### What to do
From the line that contains "Task: Open the File dropdown button" to the final line below, both included, print each line exactly and skip the pictures.

START Input

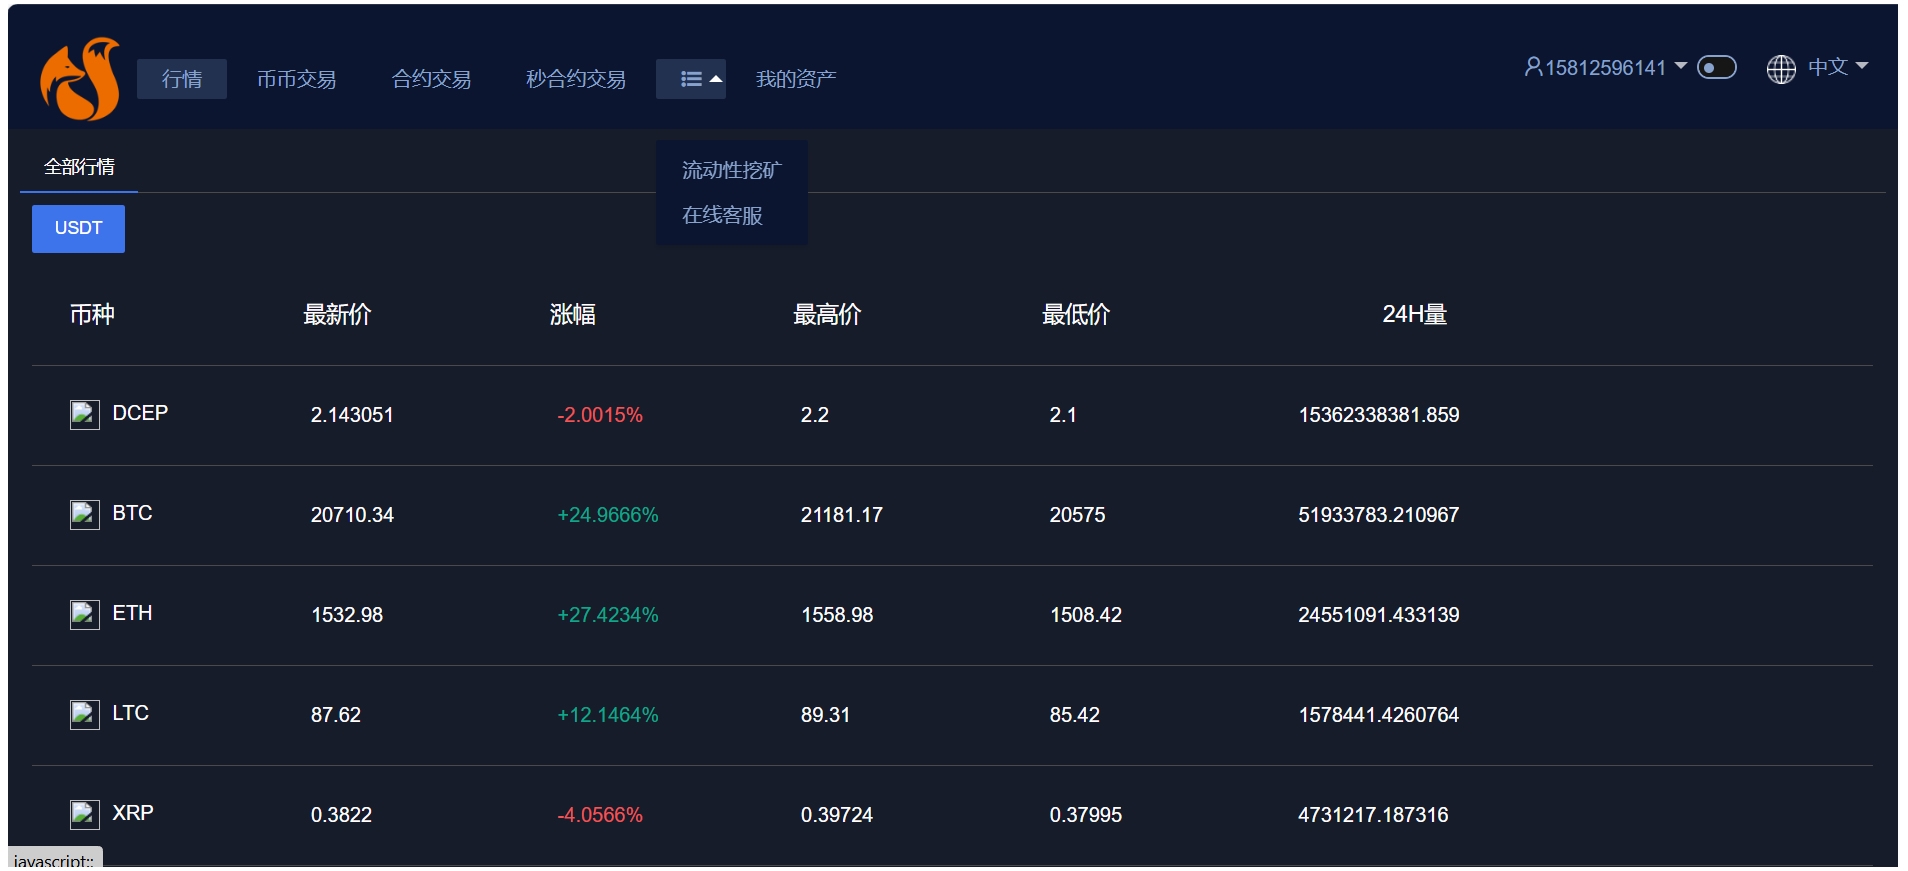The height and width of the screenshot is (871, 1908).
Task: Click the orange fox logo
Action: click(x=80, y=79)
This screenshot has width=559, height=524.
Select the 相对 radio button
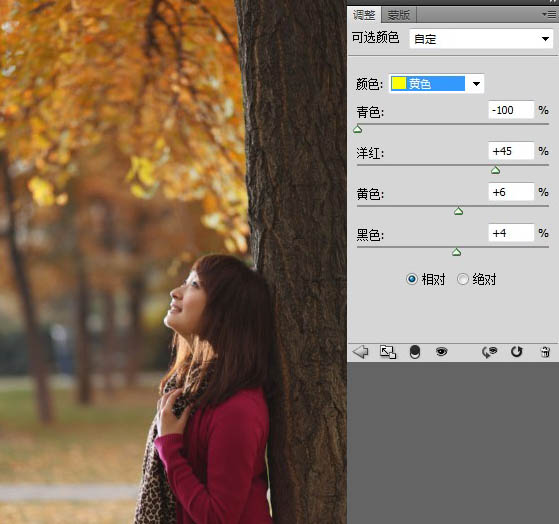tap(412, 279)
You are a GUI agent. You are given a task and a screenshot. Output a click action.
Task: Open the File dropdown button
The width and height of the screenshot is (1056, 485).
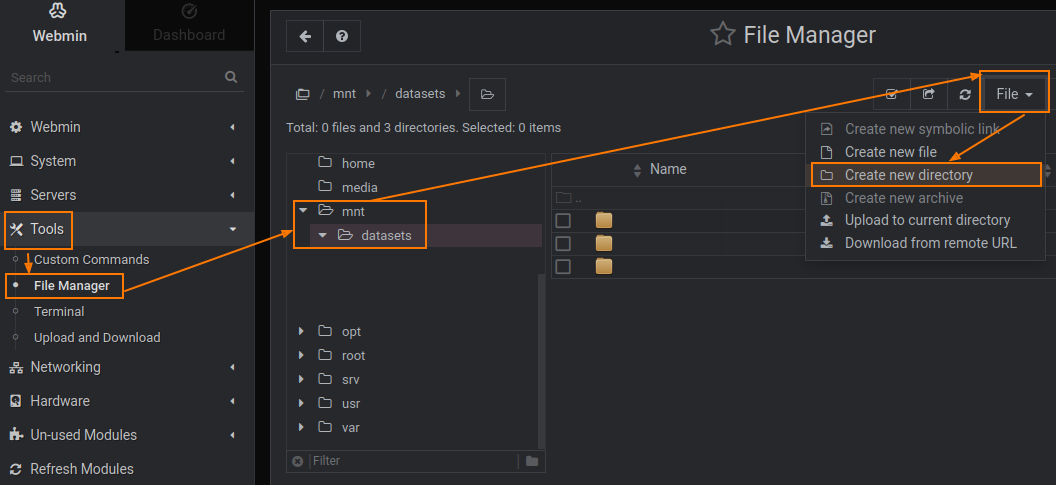pyautogui.click(x=1014, y=94)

END Input

### Result of this task
Task: Open the File dropdown button
The width and height of the screenshot is (1056, 485).
pyautogui.click(x=1014, y=94)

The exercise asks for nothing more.